Cwiczymy tak,jak na sali, z tym, ze zamiast drazka mamy krzeslo . No ale ten drazek to w sumie taki gadzet, na razie nie widze jego zastosowania.
Miss, a masz gdzie to skladowac? W zasadzie to warto cos miec w domu do trenowania.
Marc hm...Marc jest dowodem, ze genetyka to s*ka. Jedyny sport, jaki go interesuje to deska i rower, a i tak nie uprawia tego regularnie. Czasem jak pojdziemy na sciezke zdrowia t cos tam sie popodciaga, zrobi kilka pompek, ale to jest na dobra sprawe nic konkretnego. Potrafi nic nie zrobic przez 2 tygodnie. A wyglada na bardziej wysportowanego niz ja
No, to skoro juz zostalam wezwana do tablicy, to moze tak po krotce opisze, co tam sie u mnie dzieje. Nie moglam wygospodarowac sobie czasu, zostalam rozlozona na lopatki przez ilosc pracy w biurze.
Zaczne moze od pozytywow: udaje mi sie zachowa duza dawke aktywnosci, czas i checi na trening.

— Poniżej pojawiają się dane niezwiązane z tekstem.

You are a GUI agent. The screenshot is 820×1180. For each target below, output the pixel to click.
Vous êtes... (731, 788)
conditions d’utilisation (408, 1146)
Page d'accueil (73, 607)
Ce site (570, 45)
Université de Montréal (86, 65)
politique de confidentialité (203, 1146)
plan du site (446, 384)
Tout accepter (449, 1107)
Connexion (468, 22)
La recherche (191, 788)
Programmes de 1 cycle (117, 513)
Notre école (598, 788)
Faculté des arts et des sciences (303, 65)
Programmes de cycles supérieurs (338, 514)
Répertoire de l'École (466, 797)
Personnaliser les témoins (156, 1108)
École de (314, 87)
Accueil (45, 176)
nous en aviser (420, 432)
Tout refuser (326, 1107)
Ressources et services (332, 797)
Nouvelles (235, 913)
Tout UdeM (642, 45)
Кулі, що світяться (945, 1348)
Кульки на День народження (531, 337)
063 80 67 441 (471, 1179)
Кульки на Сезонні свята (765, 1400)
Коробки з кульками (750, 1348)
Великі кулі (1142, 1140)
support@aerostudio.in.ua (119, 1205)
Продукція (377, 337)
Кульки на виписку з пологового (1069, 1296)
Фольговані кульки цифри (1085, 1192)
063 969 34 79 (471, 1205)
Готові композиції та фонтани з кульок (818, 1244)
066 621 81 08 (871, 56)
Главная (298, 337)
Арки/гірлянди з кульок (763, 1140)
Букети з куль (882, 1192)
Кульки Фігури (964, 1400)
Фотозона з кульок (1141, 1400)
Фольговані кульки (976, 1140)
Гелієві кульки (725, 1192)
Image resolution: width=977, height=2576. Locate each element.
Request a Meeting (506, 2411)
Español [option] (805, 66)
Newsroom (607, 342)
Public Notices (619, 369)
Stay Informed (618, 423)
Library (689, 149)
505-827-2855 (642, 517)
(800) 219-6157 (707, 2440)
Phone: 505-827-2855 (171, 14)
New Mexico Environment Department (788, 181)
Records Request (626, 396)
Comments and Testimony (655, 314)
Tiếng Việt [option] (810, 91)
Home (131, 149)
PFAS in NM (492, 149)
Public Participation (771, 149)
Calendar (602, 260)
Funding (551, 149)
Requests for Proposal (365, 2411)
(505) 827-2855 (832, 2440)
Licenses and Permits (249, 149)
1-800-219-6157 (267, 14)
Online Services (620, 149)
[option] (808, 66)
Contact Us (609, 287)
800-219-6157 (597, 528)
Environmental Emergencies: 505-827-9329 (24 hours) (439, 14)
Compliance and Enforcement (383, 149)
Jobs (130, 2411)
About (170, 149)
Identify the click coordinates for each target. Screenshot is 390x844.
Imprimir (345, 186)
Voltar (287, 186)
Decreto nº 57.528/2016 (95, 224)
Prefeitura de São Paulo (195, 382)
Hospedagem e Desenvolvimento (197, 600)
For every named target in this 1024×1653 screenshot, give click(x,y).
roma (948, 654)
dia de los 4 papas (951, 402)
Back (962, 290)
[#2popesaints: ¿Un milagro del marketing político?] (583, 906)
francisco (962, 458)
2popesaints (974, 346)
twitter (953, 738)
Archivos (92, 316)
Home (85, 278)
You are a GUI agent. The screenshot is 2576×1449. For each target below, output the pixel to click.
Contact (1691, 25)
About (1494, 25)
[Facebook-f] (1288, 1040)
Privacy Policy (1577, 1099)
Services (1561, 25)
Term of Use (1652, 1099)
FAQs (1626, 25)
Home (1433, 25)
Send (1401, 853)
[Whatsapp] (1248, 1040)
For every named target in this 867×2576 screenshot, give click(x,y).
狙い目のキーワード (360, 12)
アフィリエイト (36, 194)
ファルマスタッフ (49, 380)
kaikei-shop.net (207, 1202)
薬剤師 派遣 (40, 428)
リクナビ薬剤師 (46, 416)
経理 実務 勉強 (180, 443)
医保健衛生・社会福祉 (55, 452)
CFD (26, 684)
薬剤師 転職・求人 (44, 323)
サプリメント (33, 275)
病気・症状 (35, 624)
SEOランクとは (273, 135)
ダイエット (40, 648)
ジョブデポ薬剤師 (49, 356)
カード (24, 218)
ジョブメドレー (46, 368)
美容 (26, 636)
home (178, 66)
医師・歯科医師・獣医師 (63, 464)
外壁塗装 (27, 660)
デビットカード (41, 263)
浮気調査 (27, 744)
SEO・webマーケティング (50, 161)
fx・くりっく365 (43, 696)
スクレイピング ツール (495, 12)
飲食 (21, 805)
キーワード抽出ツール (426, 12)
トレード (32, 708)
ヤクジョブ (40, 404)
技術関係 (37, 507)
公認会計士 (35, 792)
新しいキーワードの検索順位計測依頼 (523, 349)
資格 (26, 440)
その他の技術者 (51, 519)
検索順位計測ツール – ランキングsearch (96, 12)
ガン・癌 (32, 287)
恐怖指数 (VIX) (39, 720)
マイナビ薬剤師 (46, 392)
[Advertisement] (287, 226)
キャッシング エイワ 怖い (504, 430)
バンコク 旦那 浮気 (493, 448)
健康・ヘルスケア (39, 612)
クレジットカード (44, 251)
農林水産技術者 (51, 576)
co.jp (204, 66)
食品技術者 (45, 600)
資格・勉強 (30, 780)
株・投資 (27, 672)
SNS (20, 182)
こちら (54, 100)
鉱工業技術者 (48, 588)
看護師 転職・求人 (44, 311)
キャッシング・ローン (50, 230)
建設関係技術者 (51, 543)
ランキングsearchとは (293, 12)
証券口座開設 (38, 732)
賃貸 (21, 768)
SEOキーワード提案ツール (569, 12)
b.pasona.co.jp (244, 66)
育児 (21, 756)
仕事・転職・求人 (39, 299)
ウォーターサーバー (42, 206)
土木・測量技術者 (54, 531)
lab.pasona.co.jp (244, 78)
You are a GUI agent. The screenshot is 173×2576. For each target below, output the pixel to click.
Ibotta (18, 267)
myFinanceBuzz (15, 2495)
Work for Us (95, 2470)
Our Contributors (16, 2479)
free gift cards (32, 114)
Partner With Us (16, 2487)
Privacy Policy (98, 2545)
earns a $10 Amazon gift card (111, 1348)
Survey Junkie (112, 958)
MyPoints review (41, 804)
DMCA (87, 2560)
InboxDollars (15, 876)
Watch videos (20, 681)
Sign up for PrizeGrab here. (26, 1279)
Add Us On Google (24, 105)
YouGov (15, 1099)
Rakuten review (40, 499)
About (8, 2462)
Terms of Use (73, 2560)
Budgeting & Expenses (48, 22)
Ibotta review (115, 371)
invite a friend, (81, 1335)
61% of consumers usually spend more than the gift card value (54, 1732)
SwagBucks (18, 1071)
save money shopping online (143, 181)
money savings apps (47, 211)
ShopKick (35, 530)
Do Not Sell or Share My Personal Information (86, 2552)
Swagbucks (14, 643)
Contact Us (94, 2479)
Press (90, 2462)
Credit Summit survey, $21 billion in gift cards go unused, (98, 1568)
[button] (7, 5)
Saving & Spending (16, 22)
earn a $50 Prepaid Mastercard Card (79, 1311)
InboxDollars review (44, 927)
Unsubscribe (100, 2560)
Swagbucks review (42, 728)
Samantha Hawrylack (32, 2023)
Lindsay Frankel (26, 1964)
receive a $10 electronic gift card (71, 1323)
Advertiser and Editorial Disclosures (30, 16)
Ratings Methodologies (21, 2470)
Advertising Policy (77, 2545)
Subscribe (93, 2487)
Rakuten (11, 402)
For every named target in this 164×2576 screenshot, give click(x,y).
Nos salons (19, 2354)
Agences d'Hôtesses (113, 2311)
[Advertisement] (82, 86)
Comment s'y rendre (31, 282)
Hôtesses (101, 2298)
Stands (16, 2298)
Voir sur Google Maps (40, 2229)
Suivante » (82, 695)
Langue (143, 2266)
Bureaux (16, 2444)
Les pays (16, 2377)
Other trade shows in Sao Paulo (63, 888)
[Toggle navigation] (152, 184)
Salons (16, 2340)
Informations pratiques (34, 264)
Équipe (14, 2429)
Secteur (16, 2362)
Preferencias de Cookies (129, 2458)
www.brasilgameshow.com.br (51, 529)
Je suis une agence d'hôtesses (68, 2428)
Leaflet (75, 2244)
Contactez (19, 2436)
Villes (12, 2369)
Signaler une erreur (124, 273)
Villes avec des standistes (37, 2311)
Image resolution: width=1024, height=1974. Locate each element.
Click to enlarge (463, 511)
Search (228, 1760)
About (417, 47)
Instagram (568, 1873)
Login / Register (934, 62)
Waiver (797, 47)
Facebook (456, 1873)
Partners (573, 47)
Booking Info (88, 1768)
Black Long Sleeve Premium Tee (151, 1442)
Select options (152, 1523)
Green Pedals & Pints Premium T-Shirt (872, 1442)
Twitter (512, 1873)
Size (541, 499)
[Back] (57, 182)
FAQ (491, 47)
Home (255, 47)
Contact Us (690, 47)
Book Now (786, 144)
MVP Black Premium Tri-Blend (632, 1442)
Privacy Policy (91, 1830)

Moj plan wiele sie nie zmienill. Fajnie mi sie go dzieli na gore/dol, bo moge rownoczesnie rozciagac i gore i dol po treningu, a nie czekac do wieczora z treningiem albo rozciaganiem.
Plan bede wypisywac raczej na biezaco, bo chcialabym rowniez monitorowac ciezar i powtorzenia, a ze wzgledu na nadgodziny, ja na te silowanie wpadam i z niej wypadam, nic nie notujac w trakcie...normalnie zanotowalabym w telefonie, ale jezdze autem.
dietetycznie...wszystko mi sie porozjezdzalo i to najgorszy tydzien odkad zaczelam monitorowac zywienie. W srode zjadlam wieczorem ostatnie kroliczka z czekolady, tylko dlatego, ze byl ostatni, co dalo jakies 500kcal ekstra, a wczoraj nie bylo lepiej: nie wzielam ani nic do jedzenia, ani kasy do pracy i moglam sobie kupic tylko salatke za punkty w supermakecie. Ale, kolezanka miala urodziny i przyniosla torta, w dodatku mamy ekspres do kawy i mleko....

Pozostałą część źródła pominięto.